Stored items
-------

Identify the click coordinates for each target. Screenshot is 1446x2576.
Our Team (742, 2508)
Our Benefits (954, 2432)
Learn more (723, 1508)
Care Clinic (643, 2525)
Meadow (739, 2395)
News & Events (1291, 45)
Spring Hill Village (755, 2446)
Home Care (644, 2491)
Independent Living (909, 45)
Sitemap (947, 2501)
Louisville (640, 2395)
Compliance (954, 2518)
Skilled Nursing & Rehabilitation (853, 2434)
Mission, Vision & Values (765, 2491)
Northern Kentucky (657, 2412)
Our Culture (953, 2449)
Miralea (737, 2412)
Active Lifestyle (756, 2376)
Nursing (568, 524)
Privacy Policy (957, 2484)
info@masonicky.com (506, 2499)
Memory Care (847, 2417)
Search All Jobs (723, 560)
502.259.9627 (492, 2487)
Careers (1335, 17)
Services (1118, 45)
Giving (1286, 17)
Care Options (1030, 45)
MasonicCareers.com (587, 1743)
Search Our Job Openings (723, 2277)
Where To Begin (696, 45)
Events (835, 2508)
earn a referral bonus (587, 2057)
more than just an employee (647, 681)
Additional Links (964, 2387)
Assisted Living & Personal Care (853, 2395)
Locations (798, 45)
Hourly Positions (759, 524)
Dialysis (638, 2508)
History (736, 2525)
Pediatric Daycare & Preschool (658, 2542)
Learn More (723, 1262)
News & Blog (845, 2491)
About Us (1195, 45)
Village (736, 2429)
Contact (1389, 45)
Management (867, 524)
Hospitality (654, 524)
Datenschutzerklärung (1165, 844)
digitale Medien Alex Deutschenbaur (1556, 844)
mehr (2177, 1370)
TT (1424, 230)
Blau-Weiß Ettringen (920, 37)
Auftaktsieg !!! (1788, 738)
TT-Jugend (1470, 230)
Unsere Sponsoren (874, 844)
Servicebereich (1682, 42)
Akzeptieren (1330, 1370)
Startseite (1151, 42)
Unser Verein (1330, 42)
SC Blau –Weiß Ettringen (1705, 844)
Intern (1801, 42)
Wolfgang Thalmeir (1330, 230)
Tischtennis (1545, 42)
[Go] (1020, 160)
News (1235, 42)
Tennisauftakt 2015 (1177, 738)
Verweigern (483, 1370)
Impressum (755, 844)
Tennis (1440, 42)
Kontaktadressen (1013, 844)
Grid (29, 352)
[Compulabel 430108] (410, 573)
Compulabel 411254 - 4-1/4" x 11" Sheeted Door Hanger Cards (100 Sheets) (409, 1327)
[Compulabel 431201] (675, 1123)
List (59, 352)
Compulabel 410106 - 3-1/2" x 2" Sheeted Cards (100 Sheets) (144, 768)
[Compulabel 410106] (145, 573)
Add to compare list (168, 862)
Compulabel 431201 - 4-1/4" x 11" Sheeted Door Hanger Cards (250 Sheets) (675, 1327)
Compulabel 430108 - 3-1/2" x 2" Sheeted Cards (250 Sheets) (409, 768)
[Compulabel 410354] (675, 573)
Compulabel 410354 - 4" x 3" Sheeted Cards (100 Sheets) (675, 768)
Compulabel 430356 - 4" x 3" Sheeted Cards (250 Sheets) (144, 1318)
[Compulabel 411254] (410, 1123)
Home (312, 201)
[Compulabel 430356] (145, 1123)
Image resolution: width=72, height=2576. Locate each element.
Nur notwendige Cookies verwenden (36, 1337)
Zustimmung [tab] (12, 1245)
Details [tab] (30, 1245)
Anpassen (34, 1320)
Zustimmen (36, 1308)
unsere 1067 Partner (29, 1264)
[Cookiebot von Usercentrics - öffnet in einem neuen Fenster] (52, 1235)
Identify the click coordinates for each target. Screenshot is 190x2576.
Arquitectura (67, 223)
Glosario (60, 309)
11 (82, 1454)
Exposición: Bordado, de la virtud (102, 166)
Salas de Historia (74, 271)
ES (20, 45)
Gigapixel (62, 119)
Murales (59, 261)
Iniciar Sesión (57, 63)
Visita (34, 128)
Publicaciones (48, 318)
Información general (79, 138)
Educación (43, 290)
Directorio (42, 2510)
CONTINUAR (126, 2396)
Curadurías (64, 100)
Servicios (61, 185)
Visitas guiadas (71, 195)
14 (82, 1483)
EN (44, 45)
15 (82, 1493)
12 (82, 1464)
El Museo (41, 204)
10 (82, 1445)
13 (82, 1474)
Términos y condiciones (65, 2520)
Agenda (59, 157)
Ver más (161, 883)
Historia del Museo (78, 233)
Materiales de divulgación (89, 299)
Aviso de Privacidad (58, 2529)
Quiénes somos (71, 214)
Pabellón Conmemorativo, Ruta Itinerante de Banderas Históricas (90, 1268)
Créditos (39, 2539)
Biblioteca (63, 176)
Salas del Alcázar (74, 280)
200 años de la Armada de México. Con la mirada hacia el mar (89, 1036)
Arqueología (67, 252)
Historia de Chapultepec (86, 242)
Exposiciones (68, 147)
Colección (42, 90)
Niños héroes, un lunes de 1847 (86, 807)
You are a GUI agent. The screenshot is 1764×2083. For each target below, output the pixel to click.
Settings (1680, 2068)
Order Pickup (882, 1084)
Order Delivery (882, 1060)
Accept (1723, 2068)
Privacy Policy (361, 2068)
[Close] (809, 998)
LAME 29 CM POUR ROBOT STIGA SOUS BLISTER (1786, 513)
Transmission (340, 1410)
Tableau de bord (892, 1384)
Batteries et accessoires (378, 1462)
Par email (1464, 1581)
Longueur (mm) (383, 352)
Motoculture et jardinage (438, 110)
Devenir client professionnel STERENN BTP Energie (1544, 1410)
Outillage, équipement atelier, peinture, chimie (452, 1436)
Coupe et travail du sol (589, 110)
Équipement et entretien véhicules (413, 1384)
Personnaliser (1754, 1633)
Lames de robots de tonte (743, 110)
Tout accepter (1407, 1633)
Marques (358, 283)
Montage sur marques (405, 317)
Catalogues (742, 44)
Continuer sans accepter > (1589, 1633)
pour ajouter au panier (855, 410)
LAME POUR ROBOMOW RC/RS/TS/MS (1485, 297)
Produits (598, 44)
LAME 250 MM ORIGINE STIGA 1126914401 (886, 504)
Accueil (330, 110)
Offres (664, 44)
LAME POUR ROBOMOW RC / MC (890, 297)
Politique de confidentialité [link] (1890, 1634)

-------

What this task involves |
Copy all of the data exactly.

Task answer |
Identify the click coordinates for each target. Screenshot is 1446x2576.
Our Team (742, 2508)
Our Benefits (954, 2432)
Learn more (723, 1508)
Care Clinic (643, 2525)
Meadow (739, 2395)
News & Events (1291, 45)
Spring Hill Village (755, 2446)
Home Care (644, 2491)
Independent Living (909, 45)
Sitemap (947, 2501)
Louisville (640, 2395)
Compliance (954, 2518)
Skilled Nursing & Rehabilitation (853, 2434)
Mission, Vision & Values (765, 2491)
Northern Kentucky (657, 2412)
Our Culture (953, 2449)
Miralea (737, 2412)
Active Lifestyle (756, 2376)
Nursing (568, 524)
Privacy Policy (957, 2484)
info@masonicky.com (506, 2499)
Memory Care (847, 2417)
Search All Jobs (723, 560)
502.259.9627 (492, 2487)
Careers (1335, 17)
Services (1118, 45)
Giving (1286, 17)
Care Options (1030, 45)
MasonicCareers.com (587, 1743)
Search Our Job Openings (723, 2277)
Where To Begin (696, 45)
Events (835, 2508)
earn a referral bonus (587, 2057)
more than just an employee (647, 681)
Additional Links (964, 2387)
Assisted Living & Personal Care (853, 2395)
Locations (798, 45)
Hourly Positions (759, 524)
Dialysis (638, 2508)
History (736, 2525)
Pediatric Daycare & Preschool (658, 2542)
Learn More (723, 1262)
News & Blog (845, 2491)
About Us (1195, 45)
Village (736, 2429)
Contact (1389, 45)
Management (867, 524)
Hospitality (654, 524)
Datenschutzerklärung (1165, 844)
digitale Medien Alex Deutschenbaur (1556, 844)
mehr (2177, 1370)
TT (1424, 230)
Blau-Weiß Ettringen (920, 37)
Auftaktsieg !!! (1788, 738)
TT-Jugend (1470, 230)
Unsere Sponsoren (874, 844)
Servicebereich (1682, 42)
Akzeptieren (1330, 1370)
Startseite (1151, 42)
Unser Verein (1330, 42)
SC Blau –Weiß Ettringen (1705, 844)
Intern (1801, 42)
Wolfgang Thalmeir (1330, 230)
Tischtennis (1545, 42)
[Go] (1020, 160)
News (1235, 42)
Tennisauftakt 2015 (1177, 738)
Verweigern (483, 1370)
Impressum (755, 844)
Tennis (1440, 42)
Kontaktadressen (1013, 844)
Grid (29, 352)
[Compulabel 430108] (410, 573)
Compulabel 411254 - 4-1/4" x 11" Sheeted Door Hanger Cards (100 Sheets) (409, 1327)
[Compulabel 431201] (675, 1123)
List (59, 352)
Compulabel 410106 - 3-1/2" x 2" Sheeted Cards (100 Sheets) (144, 768)
[Compulabel 410106] (145, 573)
Add to compare list (168, 862)
Compulabel 431201 - 4-1/4" x 11" Sheeted Door Hanger Cards (250 Sheets) (675, 1327)
Compulabel 430108 - 3-1/2" x 2" Sheeted Cards (250 Sheets) (409, 768)
[Compulabel 410354] (675, 573)
Compulabel 410354 - 4" x 3" Sheeted Cards (100 Sheets) (675, 768)
Compulabel 430356 - 4" x 3" Sheeted Cards (250 Sheets) (144, 1318)
[Compulabel 411254] (410, 1123)
Home (312, 201)
[Compulabel 430356] (145, 1123)
Image resolution: width=72, height=2576. Locate each element.
Nur notwendige Cookies verwenden (36, 1337)
Zustimmung [tab] (12, 1245)
Details [tab] (30, 1245)
Anpassen (34, 1320)
Zustimmen (36, 1308)
unsere 1067 Partner (29, 1264)
[Cookiebot von Usercentrics - öffnet in einem neuen Fenster] (52, 1235)
Identify the click coordinates for each target. Screenshot is 190x2576.
Arquitectura (67, 223)
Glosario (60, 309)
11 (82, 1454)
Exposición: Bordado, de la virtud (102, 166)
Salas de Historia (74, 271)
ES (20, 45)
Gigapixel (62, 119)
Murales (59, 261)
Iniciar Sesión (57, 63)
Visita (34, 128)
Publicaciones (48, 318)
Información general (79, 138)
Educación (43, 290)
Directorio (42, 2510)
CONTINUAR (126, 2396)
Curadurías (64, 100)
Servicios (61, 185)
Visitas guiadas (71, 195)
14 (82, 1483)
EN (44, 45)
15 (82, 1493)
12 (82, 1464)
El Museo (41, 204)
10 (82, 1445)
13 (82, 1474)
Términos y condiciones (65, 2520)
Agenda (59, 157)
Ver más (161, 883)
Historia del Museo (78, 233)
Materiales de divulgación (89, 299)
Aviso de Privacidad (58, 2529)
Quiénes somos (71, 214)
Pabellón Conmemorativo, Ruta Itinerante de Banderas Históricas (90, 1268)
Créditos (39, 2539)
Biblioteca (63, 176)
Salas del Alcázar (74, 280)
200 años de la Armada de México. Con la mirada hacia el mar (89, 1036)
Arqueología (67, 252)
Historia de Chapultepec (86, 242)
Exposiciones (68, 147)
Colección (42, 90)
Niños héroes, un lunes de 1847 (86, 807)
You are a GUI agent. The screenshot is 1764×2083. For each target below, output the pixel to click.
Settings (1680, 2068)
Order Pickup (882, 1084)
Order Delivery (882, 1060)
Accept (1723, 2068)
Privacy Policy (361, 2068)
[Close] (809, 998)
LAME 29 CM POUR ROBOT STIGA SOUS BLISTER (1786, 513)
Transmission (340, 1410)
Tableau de bord (892, 1384)
Batteries et accessoires (378, 1462)
Par email (1464, 1581)
Longueur (mm) (383, 352)
Motoculture et jardinage (438, 110)
Devenir client professionnel STERENN BTP Energie (1544, 1410)
Outillage, équipement atelier, peinture, chimie (452, 1436)
Coupe et travail du sol (589, 110)
Équipement et entretien véhicules (413, 1384)
Personnaliser (1754, 1633)
Lames de robots de tonte (743, 110)
Tout accepter (1407, 1633)
Marques (358, 283)
Montage sur marques (405, 317)
Catalogues (742, 44)
Continuer sans accepter > (1589, 1633)
pour ajouter au panier (855, 410)
LAME POUR ROBOMOW RC/RS/TS/MS (1485, 297)
Produits (598, 44)
LAME 250 MM ORIGINE STIGA 1126914401 (886, 504)
Accueil (330, 110)
Offres (664, 44)
LAME POUR ROBOMOW RC / MC (890, 297)
Politique de confidentialité [link] (1890, 1634)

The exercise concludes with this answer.